:: PROBLEM TO SOLVE ::
Working through the entries below, find how many lines include the string "green"; give only that number.

:: MATERIAL FOR THIS EXERCISE ::
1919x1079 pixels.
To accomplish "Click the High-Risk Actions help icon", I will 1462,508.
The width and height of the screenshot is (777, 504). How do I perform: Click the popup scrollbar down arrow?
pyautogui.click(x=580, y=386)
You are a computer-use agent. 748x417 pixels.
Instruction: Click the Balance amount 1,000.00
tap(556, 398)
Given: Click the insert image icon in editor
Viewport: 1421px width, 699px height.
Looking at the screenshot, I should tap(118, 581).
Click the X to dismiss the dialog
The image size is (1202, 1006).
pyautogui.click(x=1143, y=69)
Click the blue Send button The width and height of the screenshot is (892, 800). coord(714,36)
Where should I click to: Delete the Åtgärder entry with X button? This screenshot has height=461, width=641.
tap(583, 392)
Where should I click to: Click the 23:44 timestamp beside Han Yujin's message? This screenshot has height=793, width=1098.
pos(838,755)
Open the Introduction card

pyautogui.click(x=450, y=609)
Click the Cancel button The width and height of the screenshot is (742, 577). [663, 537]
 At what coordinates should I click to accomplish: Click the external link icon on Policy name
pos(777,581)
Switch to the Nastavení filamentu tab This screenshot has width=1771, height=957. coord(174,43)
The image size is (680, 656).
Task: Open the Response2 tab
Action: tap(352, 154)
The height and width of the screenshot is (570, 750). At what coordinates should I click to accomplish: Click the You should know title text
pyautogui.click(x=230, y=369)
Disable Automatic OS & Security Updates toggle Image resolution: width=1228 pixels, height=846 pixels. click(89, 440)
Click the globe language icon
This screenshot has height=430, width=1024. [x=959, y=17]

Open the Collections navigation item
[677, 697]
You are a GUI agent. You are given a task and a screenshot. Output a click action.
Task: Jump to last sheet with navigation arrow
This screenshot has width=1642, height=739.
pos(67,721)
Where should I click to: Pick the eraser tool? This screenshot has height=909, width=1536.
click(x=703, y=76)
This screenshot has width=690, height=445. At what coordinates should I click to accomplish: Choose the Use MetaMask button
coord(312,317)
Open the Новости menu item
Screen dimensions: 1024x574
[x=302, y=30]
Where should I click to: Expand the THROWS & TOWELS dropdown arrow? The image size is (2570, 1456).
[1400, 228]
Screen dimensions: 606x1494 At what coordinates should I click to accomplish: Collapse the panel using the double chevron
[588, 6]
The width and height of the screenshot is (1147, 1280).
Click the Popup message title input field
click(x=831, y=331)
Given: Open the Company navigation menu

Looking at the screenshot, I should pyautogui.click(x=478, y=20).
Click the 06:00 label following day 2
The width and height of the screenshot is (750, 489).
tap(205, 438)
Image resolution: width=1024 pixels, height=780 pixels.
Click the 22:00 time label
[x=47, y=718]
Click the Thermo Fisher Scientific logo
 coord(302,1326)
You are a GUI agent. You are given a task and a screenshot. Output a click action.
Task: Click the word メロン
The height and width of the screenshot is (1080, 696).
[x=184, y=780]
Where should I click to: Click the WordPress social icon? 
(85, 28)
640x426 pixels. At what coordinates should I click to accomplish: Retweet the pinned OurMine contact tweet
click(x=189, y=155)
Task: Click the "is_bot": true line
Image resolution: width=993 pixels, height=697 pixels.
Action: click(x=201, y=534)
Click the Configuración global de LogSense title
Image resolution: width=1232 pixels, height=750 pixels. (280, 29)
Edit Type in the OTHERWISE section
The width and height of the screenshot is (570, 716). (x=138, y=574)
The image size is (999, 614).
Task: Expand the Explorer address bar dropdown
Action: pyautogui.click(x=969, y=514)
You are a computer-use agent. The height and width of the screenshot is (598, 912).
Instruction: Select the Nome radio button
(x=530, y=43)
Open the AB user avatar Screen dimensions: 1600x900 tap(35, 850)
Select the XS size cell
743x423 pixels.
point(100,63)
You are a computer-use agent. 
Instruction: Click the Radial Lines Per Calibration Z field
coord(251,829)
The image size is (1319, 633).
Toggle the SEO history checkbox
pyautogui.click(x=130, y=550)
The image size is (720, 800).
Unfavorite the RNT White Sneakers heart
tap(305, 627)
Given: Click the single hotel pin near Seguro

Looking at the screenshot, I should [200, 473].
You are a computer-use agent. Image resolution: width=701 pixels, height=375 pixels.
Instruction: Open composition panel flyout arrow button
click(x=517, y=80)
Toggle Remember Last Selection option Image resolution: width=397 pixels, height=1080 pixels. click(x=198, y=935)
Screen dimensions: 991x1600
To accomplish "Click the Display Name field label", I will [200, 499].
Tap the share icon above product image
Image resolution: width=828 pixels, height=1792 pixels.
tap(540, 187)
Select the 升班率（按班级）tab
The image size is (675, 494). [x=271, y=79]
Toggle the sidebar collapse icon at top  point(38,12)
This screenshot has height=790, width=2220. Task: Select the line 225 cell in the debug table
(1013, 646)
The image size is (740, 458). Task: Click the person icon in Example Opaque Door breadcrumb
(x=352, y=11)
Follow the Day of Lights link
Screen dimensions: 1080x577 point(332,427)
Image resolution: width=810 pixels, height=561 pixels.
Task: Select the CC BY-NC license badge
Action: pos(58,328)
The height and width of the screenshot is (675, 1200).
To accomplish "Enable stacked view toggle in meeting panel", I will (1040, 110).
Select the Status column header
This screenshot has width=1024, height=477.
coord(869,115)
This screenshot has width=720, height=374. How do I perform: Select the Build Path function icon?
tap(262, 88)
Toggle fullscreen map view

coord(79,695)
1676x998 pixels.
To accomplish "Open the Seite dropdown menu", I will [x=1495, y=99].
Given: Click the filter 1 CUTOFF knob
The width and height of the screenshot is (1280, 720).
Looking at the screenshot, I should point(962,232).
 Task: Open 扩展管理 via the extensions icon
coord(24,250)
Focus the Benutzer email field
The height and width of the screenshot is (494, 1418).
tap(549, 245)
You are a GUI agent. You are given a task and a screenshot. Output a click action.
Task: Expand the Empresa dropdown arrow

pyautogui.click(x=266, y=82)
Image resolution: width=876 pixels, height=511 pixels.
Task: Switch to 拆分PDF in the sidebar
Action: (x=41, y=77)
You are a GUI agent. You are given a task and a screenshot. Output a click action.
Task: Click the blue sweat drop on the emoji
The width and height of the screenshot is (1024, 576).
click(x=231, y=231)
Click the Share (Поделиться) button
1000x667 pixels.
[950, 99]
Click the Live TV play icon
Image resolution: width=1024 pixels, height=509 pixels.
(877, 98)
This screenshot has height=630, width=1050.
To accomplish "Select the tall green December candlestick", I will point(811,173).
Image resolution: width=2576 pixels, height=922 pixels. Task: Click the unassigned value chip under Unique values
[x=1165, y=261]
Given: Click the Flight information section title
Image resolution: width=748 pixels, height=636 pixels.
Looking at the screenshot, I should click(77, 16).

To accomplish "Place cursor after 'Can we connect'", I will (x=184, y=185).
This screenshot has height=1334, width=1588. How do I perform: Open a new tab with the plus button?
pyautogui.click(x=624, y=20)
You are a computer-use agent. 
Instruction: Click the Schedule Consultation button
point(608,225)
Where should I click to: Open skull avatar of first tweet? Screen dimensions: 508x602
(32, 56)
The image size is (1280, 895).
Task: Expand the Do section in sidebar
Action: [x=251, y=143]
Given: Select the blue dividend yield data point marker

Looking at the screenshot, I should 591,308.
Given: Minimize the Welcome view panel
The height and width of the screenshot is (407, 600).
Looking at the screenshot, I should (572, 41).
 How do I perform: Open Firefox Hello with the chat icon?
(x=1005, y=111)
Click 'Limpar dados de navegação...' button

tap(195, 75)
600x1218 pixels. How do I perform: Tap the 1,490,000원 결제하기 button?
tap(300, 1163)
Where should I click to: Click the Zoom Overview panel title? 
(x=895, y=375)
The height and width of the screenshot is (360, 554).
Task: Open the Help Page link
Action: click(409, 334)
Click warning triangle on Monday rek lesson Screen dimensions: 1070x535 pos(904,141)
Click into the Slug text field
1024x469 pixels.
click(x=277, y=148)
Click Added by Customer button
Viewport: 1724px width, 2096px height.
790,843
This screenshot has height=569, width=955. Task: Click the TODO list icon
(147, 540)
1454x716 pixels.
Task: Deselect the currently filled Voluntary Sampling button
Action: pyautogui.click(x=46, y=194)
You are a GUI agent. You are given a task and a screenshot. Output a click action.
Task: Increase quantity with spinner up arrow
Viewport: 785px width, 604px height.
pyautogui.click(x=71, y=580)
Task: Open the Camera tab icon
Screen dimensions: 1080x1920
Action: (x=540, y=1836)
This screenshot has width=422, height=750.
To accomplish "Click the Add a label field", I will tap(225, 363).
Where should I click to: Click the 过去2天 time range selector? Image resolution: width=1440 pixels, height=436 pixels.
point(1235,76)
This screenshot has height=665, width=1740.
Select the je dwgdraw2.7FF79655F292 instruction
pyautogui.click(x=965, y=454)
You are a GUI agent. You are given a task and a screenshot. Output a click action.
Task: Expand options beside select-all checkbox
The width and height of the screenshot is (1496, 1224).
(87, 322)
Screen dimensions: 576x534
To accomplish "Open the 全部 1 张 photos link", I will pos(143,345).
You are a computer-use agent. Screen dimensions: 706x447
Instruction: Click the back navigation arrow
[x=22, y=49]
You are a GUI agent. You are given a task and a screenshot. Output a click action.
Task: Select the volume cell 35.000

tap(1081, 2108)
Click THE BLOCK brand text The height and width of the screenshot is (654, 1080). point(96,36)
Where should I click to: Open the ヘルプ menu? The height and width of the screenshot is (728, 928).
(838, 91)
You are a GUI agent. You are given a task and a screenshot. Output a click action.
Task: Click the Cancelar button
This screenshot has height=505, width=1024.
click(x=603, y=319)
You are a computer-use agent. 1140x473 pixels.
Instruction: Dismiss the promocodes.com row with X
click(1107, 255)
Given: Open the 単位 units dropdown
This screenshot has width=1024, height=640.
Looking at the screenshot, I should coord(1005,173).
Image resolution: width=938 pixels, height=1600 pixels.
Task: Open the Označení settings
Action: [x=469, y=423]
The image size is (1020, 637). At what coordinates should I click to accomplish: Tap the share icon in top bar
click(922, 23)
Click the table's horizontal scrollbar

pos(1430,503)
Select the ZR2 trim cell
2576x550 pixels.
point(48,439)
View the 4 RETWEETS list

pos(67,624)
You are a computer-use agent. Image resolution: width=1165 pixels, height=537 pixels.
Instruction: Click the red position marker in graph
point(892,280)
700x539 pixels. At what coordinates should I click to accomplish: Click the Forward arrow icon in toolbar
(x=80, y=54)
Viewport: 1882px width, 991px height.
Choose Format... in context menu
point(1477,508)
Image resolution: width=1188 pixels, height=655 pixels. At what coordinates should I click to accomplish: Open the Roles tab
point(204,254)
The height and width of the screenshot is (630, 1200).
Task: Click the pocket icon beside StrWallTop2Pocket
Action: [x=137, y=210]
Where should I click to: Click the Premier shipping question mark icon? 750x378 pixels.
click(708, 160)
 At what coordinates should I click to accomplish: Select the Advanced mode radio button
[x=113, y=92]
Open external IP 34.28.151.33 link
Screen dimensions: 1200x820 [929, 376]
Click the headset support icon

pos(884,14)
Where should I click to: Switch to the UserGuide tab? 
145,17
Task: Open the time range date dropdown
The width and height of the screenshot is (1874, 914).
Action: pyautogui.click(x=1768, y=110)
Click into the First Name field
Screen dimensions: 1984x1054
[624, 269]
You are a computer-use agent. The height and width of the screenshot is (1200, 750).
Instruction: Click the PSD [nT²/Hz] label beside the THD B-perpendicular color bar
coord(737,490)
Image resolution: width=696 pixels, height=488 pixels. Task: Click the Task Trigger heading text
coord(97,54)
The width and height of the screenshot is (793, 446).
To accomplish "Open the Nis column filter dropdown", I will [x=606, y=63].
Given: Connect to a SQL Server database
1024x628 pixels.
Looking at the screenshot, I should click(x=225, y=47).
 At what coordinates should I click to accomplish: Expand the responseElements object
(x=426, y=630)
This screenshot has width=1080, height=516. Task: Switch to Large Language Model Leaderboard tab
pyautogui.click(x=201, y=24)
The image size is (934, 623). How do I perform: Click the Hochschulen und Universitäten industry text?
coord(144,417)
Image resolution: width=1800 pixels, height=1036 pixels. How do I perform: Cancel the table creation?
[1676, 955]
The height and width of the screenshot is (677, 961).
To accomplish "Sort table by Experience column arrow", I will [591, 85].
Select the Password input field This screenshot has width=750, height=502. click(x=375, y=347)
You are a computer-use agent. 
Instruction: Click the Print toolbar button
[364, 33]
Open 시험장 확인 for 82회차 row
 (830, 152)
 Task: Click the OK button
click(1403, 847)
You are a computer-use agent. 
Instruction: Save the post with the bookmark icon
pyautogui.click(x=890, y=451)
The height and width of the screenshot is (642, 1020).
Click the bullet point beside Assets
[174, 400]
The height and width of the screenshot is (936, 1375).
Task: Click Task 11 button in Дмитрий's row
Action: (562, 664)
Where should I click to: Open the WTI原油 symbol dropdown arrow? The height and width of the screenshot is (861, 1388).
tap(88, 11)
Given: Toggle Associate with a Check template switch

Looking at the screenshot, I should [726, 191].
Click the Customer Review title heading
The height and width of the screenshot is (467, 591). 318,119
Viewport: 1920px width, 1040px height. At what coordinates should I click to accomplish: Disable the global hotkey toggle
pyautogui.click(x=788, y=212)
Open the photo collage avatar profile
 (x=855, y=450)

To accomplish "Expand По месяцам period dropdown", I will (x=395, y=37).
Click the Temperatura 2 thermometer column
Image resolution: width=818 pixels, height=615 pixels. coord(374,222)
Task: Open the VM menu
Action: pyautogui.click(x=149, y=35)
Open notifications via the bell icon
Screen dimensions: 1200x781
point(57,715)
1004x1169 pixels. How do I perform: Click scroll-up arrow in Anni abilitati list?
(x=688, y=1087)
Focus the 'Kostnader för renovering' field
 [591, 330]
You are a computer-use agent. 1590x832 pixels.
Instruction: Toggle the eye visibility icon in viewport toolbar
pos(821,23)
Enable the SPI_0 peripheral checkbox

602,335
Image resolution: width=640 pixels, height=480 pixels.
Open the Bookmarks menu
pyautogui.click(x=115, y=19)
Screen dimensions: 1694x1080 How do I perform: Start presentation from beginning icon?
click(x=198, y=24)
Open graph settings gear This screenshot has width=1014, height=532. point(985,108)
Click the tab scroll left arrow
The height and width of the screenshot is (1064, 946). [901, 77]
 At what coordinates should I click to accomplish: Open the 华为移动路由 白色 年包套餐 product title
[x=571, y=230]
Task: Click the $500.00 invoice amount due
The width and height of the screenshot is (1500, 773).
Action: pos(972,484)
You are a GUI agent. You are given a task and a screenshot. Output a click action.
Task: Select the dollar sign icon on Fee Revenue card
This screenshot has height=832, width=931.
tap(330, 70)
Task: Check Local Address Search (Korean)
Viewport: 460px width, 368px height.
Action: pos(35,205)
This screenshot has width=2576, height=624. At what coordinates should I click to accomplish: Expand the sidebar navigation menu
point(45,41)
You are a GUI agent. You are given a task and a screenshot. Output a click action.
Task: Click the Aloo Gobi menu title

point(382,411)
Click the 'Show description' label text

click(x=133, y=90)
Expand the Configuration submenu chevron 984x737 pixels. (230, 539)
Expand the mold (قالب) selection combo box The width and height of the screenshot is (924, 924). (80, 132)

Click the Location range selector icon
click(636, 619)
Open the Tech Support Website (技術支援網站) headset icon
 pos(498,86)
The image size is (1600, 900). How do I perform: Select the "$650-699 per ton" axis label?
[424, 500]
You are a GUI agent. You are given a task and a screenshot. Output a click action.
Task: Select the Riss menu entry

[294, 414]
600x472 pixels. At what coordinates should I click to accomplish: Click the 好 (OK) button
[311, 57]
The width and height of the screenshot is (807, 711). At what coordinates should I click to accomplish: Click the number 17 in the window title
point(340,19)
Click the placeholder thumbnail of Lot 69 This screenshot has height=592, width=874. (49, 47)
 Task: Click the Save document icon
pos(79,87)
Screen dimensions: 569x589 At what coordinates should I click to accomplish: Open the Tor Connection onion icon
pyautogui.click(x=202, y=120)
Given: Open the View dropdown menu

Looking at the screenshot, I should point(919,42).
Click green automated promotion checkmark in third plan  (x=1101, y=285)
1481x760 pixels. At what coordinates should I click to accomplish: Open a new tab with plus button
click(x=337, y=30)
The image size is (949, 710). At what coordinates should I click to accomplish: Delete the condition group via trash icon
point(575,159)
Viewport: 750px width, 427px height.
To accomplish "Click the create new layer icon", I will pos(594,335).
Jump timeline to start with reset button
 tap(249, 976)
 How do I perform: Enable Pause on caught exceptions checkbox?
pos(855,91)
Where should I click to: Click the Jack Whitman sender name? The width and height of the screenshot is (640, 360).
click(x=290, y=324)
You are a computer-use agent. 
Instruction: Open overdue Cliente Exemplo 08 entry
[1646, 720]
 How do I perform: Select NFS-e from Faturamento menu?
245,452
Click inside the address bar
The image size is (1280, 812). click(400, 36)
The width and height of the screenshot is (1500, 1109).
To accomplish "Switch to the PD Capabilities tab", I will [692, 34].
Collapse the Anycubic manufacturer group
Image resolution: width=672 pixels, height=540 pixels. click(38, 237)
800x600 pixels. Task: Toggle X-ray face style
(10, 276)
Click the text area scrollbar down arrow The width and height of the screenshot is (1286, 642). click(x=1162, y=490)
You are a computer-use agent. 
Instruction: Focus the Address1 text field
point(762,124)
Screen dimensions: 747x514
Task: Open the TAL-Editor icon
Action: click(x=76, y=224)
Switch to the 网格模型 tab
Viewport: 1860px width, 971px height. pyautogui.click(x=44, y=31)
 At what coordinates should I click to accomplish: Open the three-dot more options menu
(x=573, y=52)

:: TASK OUTPUT ::
2